*Source document*.
....

It can also be very frustrating, as some students don’t seem to improve despite our most heroic efforts. Having struggled at this task for some time now, I have come up with some guidelines that help me keep my responses within bounds and that seem to produce reasonable results with my students.

The Theory

A good response to a piece of writing involves real communication with a real student, as well as awareness that learning to write well is an ongoing process. I don’t believe that successful commenting about writing requires focusing on grammar or knowing technical terms, although identifying some of them, such as passive voice and lack of subordination, can offer insight into the source of a student's difficulties with writing about your subject. I begin with a simple question: “What can I say that will be most helpful?” Remember triage? In a disaster, you can’t save everyone; in a disastrous paper, you can't realistically fix everything. Most students have the ability to process about three ideas, so I try to identify the most serious but surmountable problems that the student needs to work on. My comments look toward the next writing assignment: “What can I say about the writing in this paper that the student can carry forward either into a revision or to the next assignment?”
 

Where to say what

I divide my comments into two categories: local, which go in the margins, and global, which go in the end comment. In both places, I focus on organization and argument: does the essay have a clearly articulated (and defensible) thesis statement, as well as clear topic sentences that lead into well-developed paragraphs? Does the writer present adequate evidence to support claims and is that evidence used accurately? Does the writer provide clear transitions between the parts of the argument?

....

(Element and text position data)
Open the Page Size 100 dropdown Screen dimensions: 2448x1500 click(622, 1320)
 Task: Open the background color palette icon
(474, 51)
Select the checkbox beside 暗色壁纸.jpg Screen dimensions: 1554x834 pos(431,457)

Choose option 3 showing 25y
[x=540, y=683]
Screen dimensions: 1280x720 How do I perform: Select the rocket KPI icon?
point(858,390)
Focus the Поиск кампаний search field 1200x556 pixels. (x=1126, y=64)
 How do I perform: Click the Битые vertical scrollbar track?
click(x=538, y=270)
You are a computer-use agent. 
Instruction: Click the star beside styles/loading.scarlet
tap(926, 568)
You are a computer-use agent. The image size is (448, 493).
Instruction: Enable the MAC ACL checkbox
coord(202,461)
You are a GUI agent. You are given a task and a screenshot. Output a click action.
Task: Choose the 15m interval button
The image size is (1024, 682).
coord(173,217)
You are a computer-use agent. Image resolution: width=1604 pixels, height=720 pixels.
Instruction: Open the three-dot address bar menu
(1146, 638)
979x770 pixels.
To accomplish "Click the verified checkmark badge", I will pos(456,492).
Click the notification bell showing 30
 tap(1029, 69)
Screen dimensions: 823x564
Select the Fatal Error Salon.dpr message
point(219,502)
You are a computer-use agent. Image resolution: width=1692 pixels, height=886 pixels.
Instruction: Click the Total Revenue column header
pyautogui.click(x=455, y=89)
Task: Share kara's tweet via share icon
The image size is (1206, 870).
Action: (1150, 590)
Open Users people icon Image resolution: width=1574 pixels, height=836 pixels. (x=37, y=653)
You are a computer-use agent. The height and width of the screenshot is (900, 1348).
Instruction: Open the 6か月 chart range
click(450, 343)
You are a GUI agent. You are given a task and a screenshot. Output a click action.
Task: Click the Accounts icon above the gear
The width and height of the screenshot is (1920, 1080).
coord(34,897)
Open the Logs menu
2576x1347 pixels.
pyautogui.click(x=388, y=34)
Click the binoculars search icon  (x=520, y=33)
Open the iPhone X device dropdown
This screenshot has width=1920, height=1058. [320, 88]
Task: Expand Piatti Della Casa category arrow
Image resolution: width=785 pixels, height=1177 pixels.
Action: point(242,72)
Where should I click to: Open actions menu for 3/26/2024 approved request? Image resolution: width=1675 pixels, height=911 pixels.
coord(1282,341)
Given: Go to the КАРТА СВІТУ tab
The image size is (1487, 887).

....

*Problems to solve*.
- A) According to the text on responding to student writing, why does the author single out only the most serious but surmountable problems in a paper?
- B) Quote the entries from their first line through the line containing "[x=540, y=683]", with both of those lines included.

*Solved tasks*.
- A) Most students can process only about three ideas, so the author focuses on the most serious problems they can overcome. As with triage in a disaster, it isn't realistic to fix everything in a disastrous paper.

- B)
Open the Page Size 100 dropdown Screen dimensions: 2448x1500 click(622, 1320)
 Task: Open the background color palette icon
(474, 51)
Select the checkbox beside 暗色壁纸.jpg Screen dimensions: 1554x834 pos(431,457)

Choose option 3 showing 25y
[x=540, y=683]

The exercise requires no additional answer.